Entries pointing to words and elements
===

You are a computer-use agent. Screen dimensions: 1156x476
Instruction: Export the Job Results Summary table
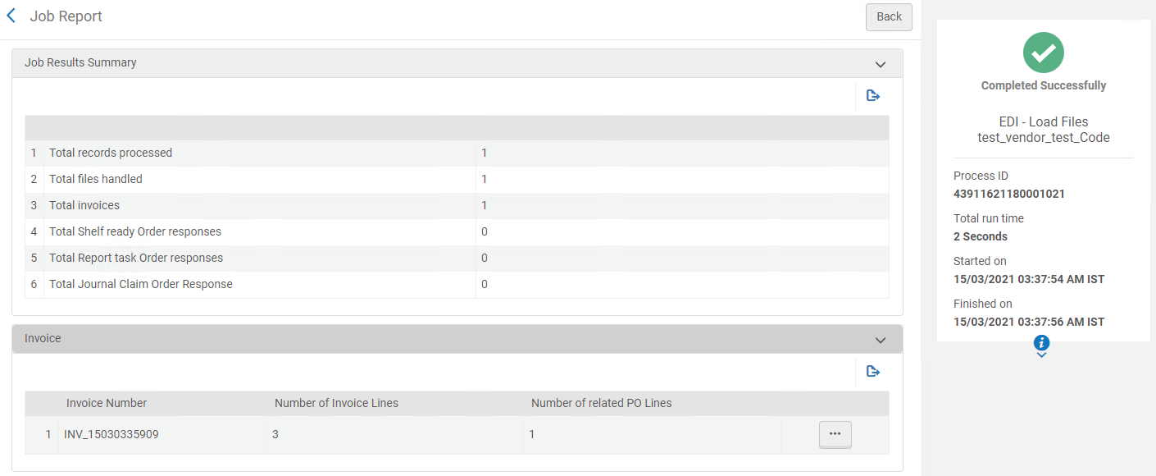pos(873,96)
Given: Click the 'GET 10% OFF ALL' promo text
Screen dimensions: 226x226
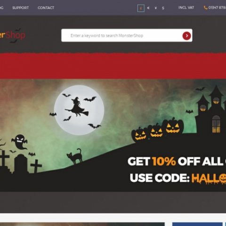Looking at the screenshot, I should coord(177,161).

===

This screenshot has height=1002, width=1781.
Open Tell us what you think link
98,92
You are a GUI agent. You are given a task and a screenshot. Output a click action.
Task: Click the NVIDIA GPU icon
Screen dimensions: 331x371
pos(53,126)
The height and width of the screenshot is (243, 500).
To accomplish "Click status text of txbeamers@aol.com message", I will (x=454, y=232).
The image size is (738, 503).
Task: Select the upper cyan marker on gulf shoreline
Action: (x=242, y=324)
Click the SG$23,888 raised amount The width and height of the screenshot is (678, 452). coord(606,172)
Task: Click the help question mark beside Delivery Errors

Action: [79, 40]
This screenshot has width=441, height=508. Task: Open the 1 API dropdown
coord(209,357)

===

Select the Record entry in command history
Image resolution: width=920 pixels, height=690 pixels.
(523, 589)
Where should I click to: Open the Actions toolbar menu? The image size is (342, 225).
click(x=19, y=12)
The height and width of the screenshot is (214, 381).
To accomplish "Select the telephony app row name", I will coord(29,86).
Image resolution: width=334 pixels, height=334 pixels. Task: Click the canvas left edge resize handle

===

Directions -> Rescale the items from the line with "Task: Click the help" to the line with "coord(209,357)", both included, and give back only those lines, requests and all. Multiply every coordinate in the answers by 1.45 and round each to a whole number, with halves rounded up.

Result of this exercise ->
Task: Click the help question mark beside Delivery Errors

Action: [115, 58]
This screenshot has width=441, height=508. Task: Open the 1 API dropdown
coord(303,518)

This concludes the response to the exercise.